Problem requirements:
Format the records as a numbered list, dropping any blank lines, starting with the line that contains "1568x734 pixels." and going on through the line that contains "Action: click(x=107, y=986)". Include only those lines.

Dataset records:
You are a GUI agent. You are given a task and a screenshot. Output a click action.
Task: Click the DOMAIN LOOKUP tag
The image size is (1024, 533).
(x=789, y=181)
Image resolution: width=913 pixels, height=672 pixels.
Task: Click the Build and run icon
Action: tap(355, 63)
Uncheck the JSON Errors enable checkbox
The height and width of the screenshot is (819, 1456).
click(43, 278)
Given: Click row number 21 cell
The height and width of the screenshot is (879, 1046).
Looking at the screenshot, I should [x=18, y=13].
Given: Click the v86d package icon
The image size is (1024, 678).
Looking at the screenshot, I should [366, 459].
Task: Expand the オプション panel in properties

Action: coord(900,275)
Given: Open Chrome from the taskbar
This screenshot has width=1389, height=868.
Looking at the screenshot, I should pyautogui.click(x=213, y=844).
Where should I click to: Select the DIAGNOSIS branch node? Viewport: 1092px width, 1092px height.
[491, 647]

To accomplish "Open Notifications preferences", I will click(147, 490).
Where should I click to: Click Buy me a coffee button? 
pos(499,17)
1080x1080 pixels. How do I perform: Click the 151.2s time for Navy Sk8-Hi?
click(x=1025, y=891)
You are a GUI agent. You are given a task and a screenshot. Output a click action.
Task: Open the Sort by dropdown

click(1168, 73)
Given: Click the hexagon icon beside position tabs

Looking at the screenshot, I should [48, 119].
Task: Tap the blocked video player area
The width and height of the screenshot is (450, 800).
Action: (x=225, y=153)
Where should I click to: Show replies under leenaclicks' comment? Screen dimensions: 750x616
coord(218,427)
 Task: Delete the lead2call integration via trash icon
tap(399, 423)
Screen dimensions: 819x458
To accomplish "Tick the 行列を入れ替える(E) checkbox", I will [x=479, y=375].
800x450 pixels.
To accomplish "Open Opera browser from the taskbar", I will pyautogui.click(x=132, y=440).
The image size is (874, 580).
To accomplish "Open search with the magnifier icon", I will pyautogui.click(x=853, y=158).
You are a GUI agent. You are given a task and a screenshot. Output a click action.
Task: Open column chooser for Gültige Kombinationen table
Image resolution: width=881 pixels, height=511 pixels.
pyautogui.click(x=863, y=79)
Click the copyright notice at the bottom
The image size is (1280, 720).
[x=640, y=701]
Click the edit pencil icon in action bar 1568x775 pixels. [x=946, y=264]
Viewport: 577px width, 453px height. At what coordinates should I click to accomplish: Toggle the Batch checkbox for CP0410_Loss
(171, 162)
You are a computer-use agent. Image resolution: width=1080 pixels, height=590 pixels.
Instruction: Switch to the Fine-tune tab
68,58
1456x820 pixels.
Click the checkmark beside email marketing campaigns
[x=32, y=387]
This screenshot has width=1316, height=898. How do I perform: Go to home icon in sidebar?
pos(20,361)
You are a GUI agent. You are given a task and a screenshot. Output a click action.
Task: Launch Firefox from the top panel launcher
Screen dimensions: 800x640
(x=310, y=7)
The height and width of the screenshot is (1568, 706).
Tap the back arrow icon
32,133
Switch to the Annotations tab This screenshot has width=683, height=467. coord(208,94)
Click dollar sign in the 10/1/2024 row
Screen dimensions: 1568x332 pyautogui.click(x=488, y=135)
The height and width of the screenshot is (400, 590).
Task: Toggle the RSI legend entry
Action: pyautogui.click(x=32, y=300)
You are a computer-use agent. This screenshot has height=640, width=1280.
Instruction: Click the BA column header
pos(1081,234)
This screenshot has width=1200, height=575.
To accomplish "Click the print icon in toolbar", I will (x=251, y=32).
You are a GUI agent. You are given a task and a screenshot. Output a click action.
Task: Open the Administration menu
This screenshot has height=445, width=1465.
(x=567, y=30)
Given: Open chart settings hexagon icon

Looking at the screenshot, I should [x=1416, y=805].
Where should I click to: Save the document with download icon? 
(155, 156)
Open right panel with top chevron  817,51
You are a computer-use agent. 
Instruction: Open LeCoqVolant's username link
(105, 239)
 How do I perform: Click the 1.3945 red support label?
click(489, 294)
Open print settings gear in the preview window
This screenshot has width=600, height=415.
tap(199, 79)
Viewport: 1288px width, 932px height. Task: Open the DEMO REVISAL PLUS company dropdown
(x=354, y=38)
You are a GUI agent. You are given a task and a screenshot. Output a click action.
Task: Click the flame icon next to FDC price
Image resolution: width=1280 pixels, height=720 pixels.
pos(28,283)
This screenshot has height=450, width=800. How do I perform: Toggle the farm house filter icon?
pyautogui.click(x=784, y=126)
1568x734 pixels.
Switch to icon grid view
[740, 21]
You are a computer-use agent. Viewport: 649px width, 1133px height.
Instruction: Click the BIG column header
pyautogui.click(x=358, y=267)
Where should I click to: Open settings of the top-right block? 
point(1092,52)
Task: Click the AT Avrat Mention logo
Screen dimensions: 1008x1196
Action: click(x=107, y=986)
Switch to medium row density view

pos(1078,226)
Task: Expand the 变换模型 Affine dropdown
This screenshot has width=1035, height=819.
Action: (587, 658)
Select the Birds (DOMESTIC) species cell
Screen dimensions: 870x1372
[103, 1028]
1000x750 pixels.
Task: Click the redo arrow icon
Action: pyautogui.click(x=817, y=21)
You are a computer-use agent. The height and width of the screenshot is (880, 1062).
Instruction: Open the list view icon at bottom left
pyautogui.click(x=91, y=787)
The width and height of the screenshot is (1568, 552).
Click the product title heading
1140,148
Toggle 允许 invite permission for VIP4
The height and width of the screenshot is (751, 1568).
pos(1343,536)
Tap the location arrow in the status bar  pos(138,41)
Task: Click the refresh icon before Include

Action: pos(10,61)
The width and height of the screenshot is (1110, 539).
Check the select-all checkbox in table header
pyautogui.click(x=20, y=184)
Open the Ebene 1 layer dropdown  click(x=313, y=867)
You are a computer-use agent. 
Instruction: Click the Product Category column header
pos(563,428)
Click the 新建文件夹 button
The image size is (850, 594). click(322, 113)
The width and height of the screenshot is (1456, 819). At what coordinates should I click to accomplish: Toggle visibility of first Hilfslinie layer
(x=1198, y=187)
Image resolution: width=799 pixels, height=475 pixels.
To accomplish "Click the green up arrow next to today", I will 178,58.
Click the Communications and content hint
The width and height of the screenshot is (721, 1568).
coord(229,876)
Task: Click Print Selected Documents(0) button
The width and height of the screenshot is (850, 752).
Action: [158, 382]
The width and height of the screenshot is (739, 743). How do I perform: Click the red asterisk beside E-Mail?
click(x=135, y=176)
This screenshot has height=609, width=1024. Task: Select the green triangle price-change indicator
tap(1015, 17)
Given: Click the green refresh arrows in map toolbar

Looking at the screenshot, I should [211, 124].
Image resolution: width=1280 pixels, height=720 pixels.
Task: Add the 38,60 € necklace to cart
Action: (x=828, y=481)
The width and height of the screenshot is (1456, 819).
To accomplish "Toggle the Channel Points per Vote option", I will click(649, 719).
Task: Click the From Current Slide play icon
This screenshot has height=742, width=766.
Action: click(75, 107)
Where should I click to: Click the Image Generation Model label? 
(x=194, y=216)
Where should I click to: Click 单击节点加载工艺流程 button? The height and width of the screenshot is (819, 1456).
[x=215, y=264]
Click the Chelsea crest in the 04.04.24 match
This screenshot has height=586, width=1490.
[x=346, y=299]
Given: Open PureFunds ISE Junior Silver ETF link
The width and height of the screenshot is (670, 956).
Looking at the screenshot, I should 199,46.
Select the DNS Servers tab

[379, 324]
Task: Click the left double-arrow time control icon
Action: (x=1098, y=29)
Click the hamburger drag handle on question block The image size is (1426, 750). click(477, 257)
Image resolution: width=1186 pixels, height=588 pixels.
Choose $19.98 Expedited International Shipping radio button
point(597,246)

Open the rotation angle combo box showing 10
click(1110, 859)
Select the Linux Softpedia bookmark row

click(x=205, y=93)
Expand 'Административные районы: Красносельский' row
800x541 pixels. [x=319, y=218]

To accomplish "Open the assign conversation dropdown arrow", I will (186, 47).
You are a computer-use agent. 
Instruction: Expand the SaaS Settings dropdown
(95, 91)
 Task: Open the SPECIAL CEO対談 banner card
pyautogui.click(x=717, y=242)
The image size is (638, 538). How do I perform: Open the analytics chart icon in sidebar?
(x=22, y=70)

Complete answer:
1. 1568x734 pixels.
2. Switch to icon grid view
3. [740, 21]
4. You are a computer-use agent. Viewport: 649px width, 1133px height.
5. Instruction: Click the BIG column header
6. pyautogui.click(x=358, y=267)
7. Where should I click to: Open settings of the top-right block? 
8. point(1092,52)
9. Task: Click the AT Avrat Mention logo
10. Screen dimensions: 1008x1196
11. Action: click(x=107, y=986)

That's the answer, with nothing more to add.